## Serie de ejercicios
**A)** Transcribe del hilo sobre libros de microprocesadores el fragmento que comienza con "## Nitros8891 (Ago" y sigue hasta "el wakerlin, Saludos..".
**B)** Enumera, sin repetir ninguno, los nombres de usuario que encabezan las intervenciones del hilo sobre libros de microprocesadores.

# Libros de Microprocesadores



## Nitros8891 (Ago 19, 2011)

Hola, me dirijo a ver una materia que se llama sistemas de microprocesamiento, y necesito q me recumienden libros que trate a fondo sobre este tema, ya me estoy bajando libros de ensamblador pero estoy seguro que hay mas cosas que estudiar, que no necesariamente tienen que ver con ensamblador, tambien me gustaria que me recomendaran algunos libros de deseño digital, pero que no sean el morris mano ni tampoco el wakerlin, Saludos..


----------



## pandacba (Ago 19, 2011)

Libros hay un universo de ellos, yo te recomendaria que te des una vuelta por amazon.com y busques, alli tienes la ventaja que te permite leer un capítulo de los mismos y asi ver cual va mejor contgo


----------



## Chico3001 (Ago 19, 2011)

Microprocesadores de que familia??


----------



## Meta (Ago 19, 2011)

Hola:







http://www.lulu.com/product/tapa-blanda/electrónica-digital-para-formación-profesional/3448016







http://www.ra-ma.es/libros/MICROCONTROLADORES-PIC-CON-PROGRAMACION-PBP/27944/978-84-9964-042-6






http://www.creacionescopyright.com/...product_id=128&option=com_virtuemart&Itemid=2

Los 2 últimos son del 2011.

Saludo.


----------



## pandacba (Ago 19, 2011)

## Material mostrado
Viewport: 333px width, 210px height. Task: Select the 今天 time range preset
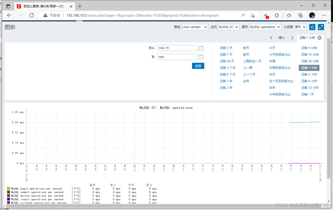point(272,48)
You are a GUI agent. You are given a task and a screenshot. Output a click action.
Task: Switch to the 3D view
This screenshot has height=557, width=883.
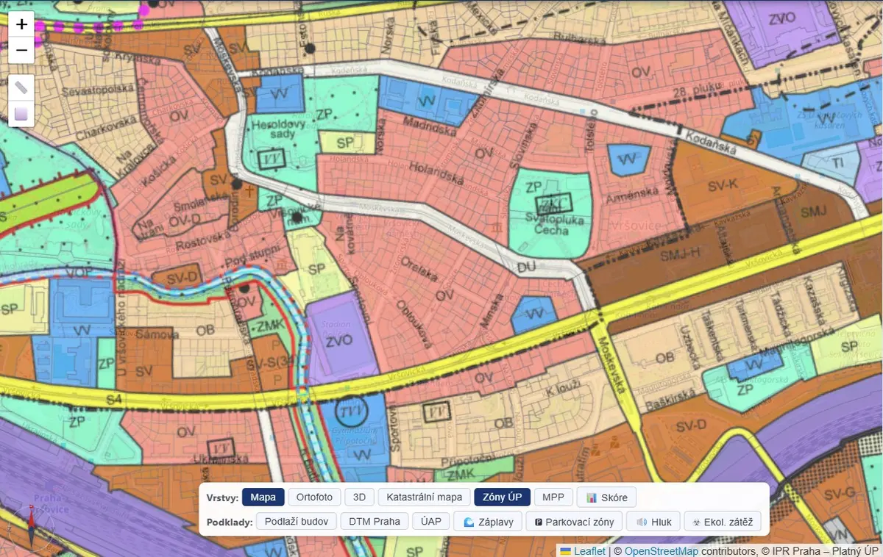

## Soluciones por ejercicio
**A)**
## Nitros8891 (Ago 19, 2011)

Hola, me dirijo a ver una materia que se llama sistemas de microprocesamiento, y necesito q me recumienden libros que trate a fondo sobre este tema, ya me estoy bajando libros de ensamblador pero estoy seguro que hay mas cosas que estudiar, que no necesariamente tienen que ver con ensamblador, tambien me gustaria que me recomendaran algunos libros de deseño digital, pero que no sean el morris mano ni tampoco el wakerlin, Saludos..

**B)** Nitros8891, pandacba, Chico3001 y Meta.